Scotland needs to move to the implementation stage if it wants to be a net zero global leader
Scotland and the UK are going to have to implement their ambitious net zero targets with speed if either is to earn the right to call itself a global leader on climate change, the head of the Climate Change Committee (CCC) has said.
Speaking on the final day of Holyrood magazine’s COP26 Fringe Festival, CCC chief executive Chris Stark noted that the goal for all nations is to cut out fossil fuels completely in order to halt climate change. Though he said both the Scottish and UK governments have set themselves up as global leaders by targeting net zero by 2045 and 2050 respectively, the reality is that neither they or any other country in the world is close to breaking their reliance on fossil fuels.
“There are lots of countries around the world doing good things on the climate but I don’t want to sit here and say any of those countries has done enough,” he said.
“There will always be more to do on this, at least in the next few years. The goal is to cut out fossil fuels completely – that’s a massive task, but let’s be clear that is more or less what we need to do globally if we want to tackle this climate change crisis.
“The UK and Scotland have set their ambitions in a good place. It’s great to have those targets, but [now] it’s about implementation of those targets.”
Frank Rijsberman, director general of the Global Green Growth Institute, noted that the protests taking place in Glasgow during COP26 have focused on what activists see as politicians’ empty promises on setting and meeting targets. However, he said that, taking an optimistic view, if all the pledges being made at COP26 are met they will have a significant impact on dealing with the climate crisis.
“We’re on a train that’s hurtling to a ravine,” he said. “The UN has told us [global temperatures] are going to 2.7 degrees [above pre-industrial levels]. Are we really facing the end of civilisation if we don’t act now? We’re not going fast enough.
“But we have to be impressed by those promises that are made and we’ll have to hold leaders’ feet to the fire. If we do implement them we could be heading for 1.8 degrees. It’s still not 1.5 [the limit set out in the 2015 Paris Agreement] but it’s a hell of a lot better than 2.7. The promises made this week could be moving us in the right direction.”
Though much of the debate around the climate emergency focuses on global solutions, Frances Guy, chief executive of Scotland's International Development Alliance, said the question of decarbonising things such as heat highlight just how local the response is going to have to be too.

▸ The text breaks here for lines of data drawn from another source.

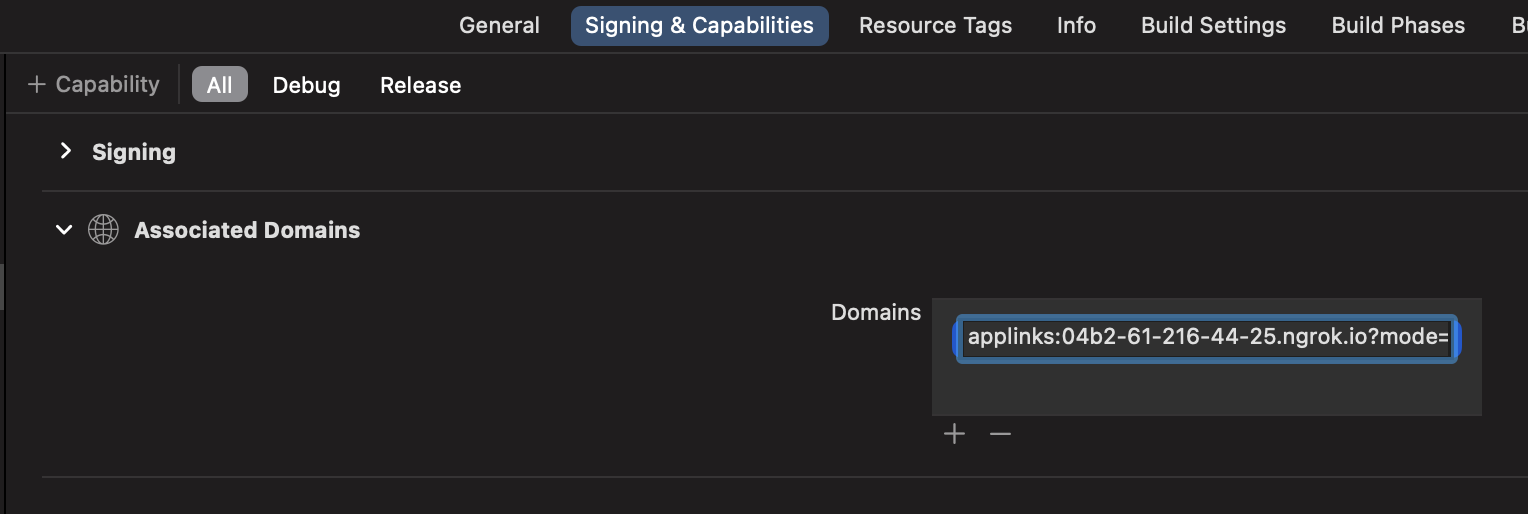The image size is (1528, 514).
Task: Open the partially visible tab after Build Phases
Action: [x=1518, y=26]
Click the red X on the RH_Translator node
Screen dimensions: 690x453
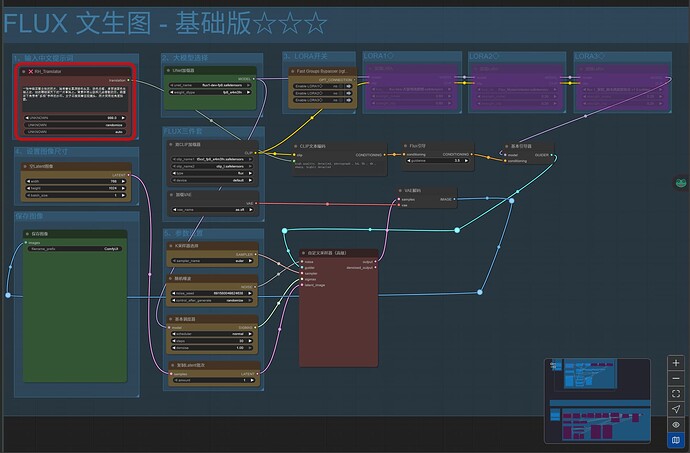pyautogui.click(x=31, y=71)
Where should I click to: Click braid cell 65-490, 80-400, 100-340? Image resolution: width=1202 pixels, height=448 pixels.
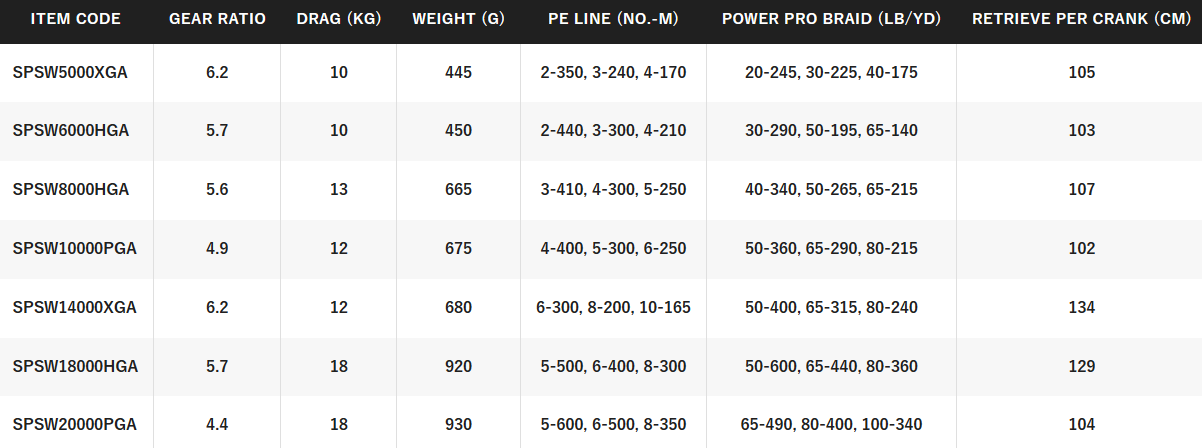(x=831, y=425)
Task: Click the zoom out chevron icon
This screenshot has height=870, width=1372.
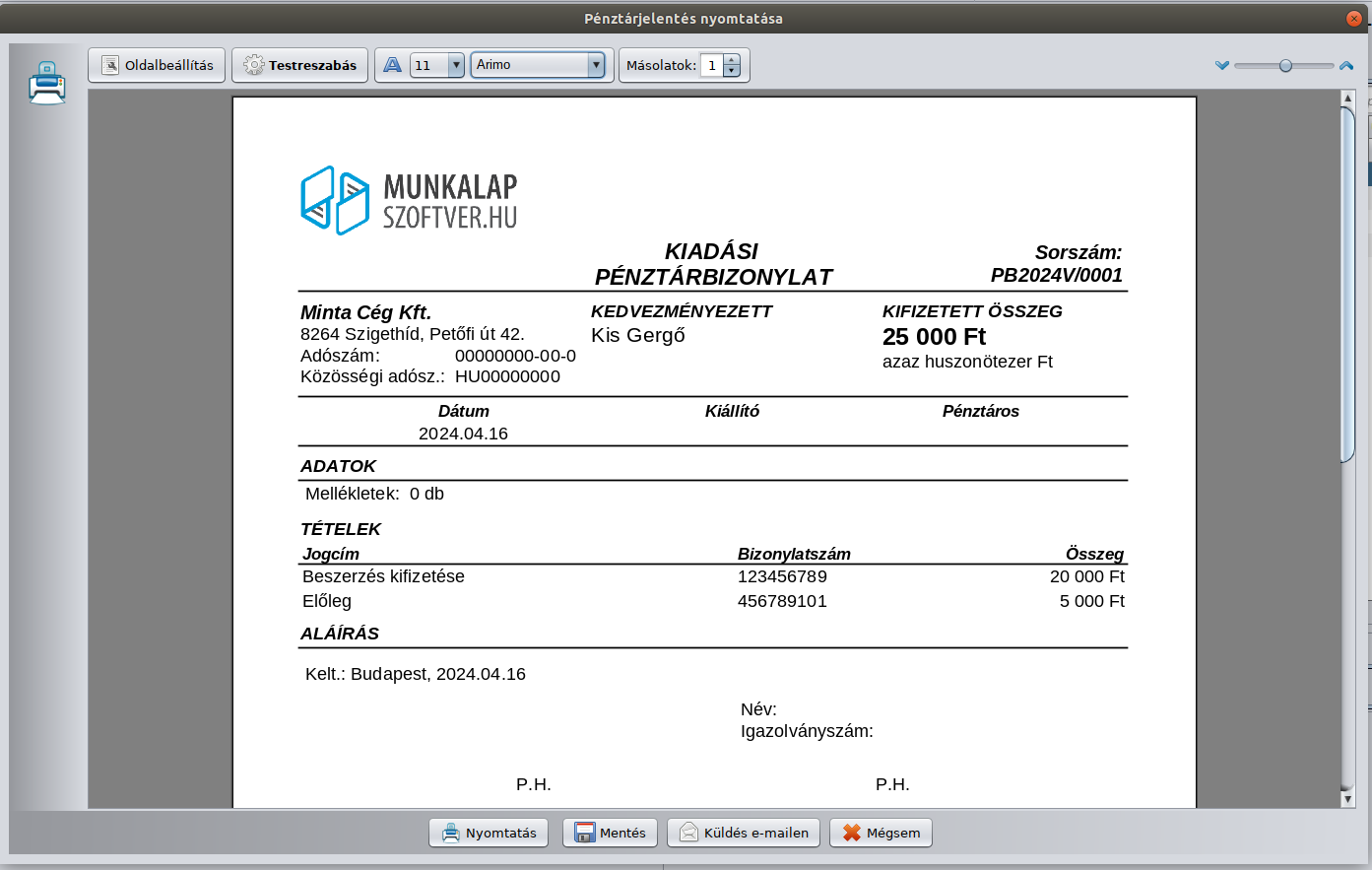Action: 1222,65
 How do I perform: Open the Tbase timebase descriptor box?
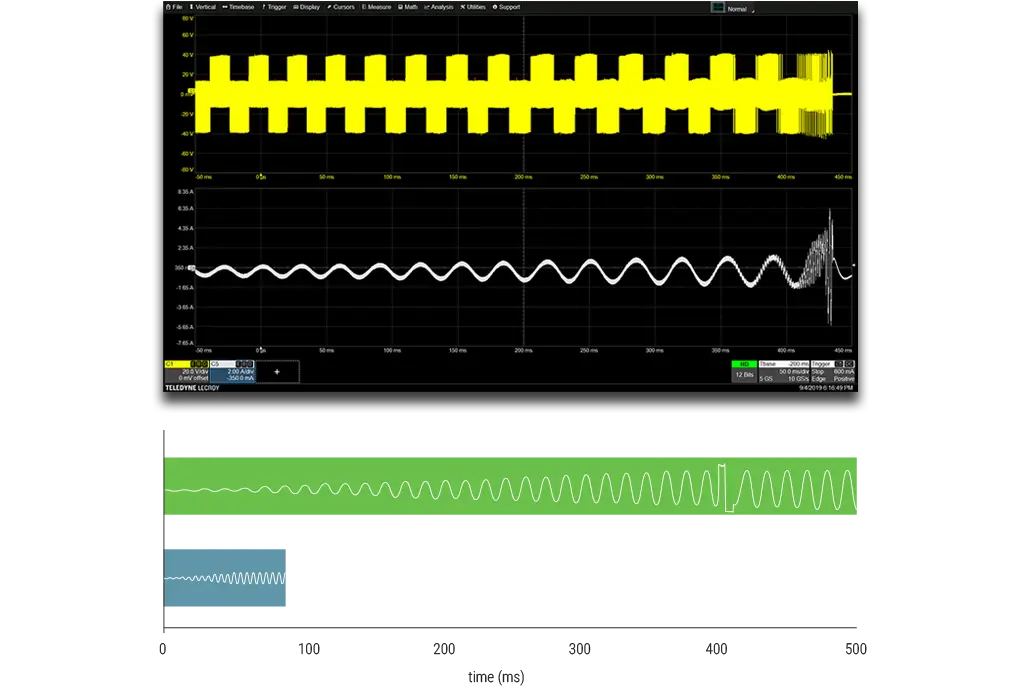[784, 371]
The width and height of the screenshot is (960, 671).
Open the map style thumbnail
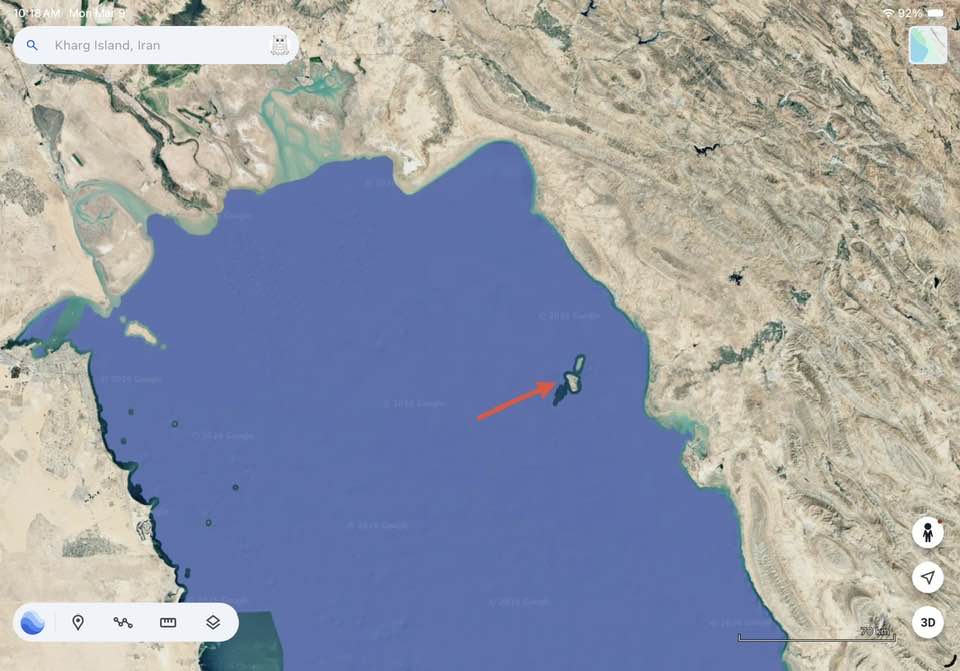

“Different areas will need to have different solutions and that’s a political question,” she said, adding: “I don’t think we are in that space politically.”
For Annie Shepperd, chief executive of Salix Finance, funding the transition at the local level will be problematic, with local authorities likely to need additional support from central government to help pay for individualised systems. On top of that, she said, governments need to do more to ensure people know what the long-term benefits of short-term costs are going to be.
“We’re working with local government to decarbonise local government – we’re working to take out gas, oil and coal,” she said.
“The paradox for local government in Scotland is that this is very expensive – they have immediate costs in paying for electricity because the cost is higher.
“The conflict is it’s the right thing to do, but they need to find money to pay for electricity. They are being squeezed by government grants, which means the cost is passed onto the consumer – the cost of electricity will increase [and that will exacerbate] fuel poverty.
“Government can’t do it by itself, local government can’t do it by itself and people in homes, unless they are very, very rich, can’t do it by themselves.
“Fuel poverty is hugely discriminatory; the paradoxes we’re dealing with mean there are huge questions that need to be answered and the people of Scotland need to understand and be engaged in the big questions about why this needs to happen and their part in it.
“It won’t be successful if people think they can’t heat their homes and can’t drive their cars.”